What is being asked: Convert the entries below into a Markdown table with the columns "No." and "Text", putting each non-blank line in its own numbered row. Omit the pictures.

▽

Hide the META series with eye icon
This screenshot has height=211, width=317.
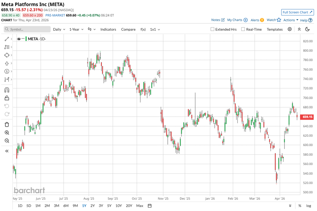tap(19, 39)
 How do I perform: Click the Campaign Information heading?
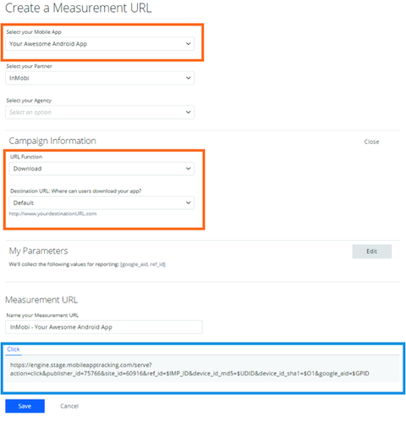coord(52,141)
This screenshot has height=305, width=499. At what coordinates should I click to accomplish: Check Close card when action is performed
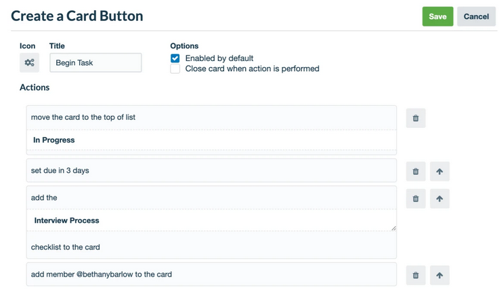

△

Complete response:
| No. | Text |
|---|---|
| 1 | Hide the META series with eye icon |
| 2 | This screenshot has height=211, width=317. |
| 3 | tap(19, 39) |
| 4 |  How do I perform: Click the Campaign Information heading? |
| 5 | coord(52,141) |
| 6 | This screenshot has height=305, width=499. At what coordinates should I click to accomplish: Check Close card when action is performed |